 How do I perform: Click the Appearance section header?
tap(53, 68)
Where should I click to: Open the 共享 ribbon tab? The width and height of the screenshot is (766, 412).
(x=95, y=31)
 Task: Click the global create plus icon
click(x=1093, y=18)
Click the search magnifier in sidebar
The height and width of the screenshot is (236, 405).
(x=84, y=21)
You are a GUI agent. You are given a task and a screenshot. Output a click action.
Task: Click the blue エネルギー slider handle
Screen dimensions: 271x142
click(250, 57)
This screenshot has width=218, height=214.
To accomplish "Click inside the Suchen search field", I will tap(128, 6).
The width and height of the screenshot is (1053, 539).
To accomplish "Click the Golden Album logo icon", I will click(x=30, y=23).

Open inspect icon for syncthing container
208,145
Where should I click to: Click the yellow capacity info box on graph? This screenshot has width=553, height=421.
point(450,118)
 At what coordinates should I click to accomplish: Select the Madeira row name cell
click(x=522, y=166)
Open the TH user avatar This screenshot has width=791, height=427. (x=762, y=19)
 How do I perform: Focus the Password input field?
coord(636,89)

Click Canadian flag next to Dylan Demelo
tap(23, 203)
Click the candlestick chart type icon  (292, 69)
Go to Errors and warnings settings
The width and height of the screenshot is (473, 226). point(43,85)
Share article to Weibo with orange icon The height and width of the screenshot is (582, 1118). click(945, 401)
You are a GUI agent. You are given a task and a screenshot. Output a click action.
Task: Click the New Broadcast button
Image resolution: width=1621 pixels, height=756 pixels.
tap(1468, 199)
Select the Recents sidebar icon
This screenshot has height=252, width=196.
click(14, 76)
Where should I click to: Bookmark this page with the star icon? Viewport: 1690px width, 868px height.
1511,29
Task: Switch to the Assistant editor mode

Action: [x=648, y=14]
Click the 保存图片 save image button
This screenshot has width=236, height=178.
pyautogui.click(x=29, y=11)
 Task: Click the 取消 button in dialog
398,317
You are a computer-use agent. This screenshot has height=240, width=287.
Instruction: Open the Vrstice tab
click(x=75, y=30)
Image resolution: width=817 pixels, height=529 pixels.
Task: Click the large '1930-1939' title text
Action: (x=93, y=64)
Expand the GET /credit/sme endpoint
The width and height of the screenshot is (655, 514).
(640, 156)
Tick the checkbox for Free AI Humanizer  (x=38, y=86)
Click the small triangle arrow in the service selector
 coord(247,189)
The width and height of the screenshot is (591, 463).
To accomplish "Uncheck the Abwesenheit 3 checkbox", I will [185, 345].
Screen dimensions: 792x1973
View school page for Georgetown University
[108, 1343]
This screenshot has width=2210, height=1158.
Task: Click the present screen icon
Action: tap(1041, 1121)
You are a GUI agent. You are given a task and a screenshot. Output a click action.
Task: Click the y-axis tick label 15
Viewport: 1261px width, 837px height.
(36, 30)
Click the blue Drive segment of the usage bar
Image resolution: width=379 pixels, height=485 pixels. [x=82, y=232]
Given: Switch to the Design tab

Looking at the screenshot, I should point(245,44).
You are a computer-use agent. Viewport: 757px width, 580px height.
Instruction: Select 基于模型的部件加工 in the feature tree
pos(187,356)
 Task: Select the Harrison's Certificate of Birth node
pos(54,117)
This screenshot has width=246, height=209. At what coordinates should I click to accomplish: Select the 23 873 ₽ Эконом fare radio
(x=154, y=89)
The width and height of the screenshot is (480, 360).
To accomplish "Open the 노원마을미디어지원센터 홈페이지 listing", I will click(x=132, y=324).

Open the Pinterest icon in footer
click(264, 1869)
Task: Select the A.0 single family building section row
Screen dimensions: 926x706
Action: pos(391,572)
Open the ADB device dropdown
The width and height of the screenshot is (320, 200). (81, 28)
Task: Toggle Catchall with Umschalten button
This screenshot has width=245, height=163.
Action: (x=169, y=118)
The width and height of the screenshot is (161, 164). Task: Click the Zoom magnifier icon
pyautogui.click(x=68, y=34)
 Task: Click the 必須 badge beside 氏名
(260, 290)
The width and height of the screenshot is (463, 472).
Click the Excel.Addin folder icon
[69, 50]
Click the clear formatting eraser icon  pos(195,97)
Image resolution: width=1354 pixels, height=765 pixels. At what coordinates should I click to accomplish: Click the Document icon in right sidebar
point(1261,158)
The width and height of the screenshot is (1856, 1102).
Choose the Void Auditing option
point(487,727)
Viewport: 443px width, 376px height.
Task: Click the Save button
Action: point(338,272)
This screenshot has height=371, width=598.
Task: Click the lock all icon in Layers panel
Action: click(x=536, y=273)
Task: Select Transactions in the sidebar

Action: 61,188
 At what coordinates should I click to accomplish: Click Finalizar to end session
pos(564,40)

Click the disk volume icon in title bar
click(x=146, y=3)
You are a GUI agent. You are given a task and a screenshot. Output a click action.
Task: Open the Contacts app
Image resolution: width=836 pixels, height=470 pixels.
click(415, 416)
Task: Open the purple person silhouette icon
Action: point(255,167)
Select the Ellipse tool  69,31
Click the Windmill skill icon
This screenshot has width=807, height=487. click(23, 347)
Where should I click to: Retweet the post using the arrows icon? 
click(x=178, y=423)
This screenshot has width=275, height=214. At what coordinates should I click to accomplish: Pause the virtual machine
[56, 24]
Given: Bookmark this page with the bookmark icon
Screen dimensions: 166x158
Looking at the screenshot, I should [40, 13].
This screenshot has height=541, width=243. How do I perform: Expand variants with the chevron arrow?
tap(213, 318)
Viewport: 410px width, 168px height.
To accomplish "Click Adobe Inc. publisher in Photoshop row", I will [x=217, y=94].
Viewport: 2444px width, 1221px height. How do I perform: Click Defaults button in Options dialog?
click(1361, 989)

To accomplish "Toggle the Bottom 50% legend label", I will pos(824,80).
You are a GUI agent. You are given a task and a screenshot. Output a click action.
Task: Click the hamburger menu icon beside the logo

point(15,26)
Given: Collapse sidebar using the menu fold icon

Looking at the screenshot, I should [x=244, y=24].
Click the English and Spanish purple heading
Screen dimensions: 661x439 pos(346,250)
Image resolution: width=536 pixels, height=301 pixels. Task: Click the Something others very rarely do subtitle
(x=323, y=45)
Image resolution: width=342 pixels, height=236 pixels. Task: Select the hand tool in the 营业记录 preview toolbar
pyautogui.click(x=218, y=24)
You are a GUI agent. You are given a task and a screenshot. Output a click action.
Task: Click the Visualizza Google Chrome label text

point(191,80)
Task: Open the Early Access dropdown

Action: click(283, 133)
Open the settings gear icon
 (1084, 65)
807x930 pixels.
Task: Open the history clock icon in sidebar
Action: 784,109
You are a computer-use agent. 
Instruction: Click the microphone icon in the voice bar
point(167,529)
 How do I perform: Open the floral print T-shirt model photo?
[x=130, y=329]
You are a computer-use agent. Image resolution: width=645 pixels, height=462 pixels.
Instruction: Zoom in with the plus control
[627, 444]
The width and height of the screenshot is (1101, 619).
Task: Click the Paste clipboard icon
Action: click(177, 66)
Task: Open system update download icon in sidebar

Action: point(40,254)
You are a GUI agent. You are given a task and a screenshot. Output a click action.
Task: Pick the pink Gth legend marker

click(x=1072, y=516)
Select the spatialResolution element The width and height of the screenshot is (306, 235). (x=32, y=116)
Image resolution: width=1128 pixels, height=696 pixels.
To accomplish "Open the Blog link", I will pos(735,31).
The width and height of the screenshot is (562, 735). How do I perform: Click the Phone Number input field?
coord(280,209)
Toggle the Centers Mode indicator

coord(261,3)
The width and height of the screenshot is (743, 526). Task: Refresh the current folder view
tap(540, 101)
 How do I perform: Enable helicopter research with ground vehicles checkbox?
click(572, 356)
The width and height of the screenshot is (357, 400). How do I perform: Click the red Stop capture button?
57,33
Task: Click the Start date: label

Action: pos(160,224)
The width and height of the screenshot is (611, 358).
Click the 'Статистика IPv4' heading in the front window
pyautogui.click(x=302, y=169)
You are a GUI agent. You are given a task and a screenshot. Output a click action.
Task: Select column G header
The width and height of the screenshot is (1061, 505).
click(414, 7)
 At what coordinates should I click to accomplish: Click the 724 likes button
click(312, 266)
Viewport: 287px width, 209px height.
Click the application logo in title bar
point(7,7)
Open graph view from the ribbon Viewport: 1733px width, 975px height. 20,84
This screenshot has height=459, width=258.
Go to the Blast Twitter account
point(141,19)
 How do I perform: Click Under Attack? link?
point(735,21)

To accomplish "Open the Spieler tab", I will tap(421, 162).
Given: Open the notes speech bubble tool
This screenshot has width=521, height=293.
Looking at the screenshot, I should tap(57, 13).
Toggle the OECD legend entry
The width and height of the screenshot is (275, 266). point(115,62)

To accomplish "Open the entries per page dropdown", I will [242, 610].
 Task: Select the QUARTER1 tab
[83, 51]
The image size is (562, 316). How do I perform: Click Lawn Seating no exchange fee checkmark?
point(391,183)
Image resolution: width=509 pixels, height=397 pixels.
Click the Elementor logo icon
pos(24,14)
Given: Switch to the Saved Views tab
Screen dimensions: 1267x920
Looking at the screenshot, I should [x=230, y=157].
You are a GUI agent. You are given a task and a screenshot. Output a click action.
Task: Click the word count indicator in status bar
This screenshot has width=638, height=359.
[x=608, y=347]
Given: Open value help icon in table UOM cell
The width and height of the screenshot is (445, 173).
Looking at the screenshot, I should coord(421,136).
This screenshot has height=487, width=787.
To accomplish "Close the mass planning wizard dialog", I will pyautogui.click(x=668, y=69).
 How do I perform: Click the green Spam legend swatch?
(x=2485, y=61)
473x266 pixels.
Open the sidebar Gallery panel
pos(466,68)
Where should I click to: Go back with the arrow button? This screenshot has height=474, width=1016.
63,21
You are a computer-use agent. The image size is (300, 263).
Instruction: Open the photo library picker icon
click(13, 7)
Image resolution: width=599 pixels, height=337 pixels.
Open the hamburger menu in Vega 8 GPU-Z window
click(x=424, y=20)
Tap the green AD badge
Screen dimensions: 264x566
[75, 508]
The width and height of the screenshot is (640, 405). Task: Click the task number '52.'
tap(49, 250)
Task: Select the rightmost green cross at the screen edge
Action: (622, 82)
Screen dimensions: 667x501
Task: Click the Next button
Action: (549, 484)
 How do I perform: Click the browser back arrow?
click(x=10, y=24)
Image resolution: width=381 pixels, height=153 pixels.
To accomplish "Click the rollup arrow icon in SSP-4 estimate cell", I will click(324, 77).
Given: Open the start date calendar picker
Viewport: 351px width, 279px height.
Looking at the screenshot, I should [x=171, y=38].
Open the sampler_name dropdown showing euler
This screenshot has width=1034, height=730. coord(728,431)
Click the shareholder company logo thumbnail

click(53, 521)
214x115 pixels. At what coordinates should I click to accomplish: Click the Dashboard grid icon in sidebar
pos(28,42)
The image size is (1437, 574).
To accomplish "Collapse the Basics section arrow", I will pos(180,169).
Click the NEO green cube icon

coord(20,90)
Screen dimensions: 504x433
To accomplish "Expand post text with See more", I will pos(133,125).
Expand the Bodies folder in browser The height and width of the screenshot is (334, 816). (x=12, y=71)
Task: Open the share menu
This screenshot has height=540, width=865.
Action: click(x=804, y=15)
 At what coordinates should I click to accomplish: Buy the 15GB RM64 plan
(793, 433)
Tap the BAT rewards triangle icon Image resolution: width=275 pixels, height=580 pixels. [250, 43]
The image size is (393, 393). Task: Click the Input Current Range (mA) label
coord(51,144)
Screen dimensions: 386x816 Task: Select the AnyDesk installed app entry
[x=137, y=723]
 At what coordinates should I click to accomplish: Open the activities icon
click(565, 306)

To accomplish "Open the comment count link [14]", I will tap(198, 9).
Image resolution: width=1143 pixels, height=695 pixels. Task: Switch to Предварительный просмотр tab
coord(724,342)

TASK BRIEF
Please rewrite everything from the start of the material down to the line containing "click(x=1093, y=18)", changing "header" to "heading" and leaving all else as it is.

WRITTEN ANSWER
 How do I perform: Click the Appearance section heading?
tap(53, 68)
Where should I click to: Open the 共享 ribbon tab? The width and height of the screenshot is (766, 412).
(x=95, y=31)
 Task: Click the global create plus icon
click(x=1093, y=18)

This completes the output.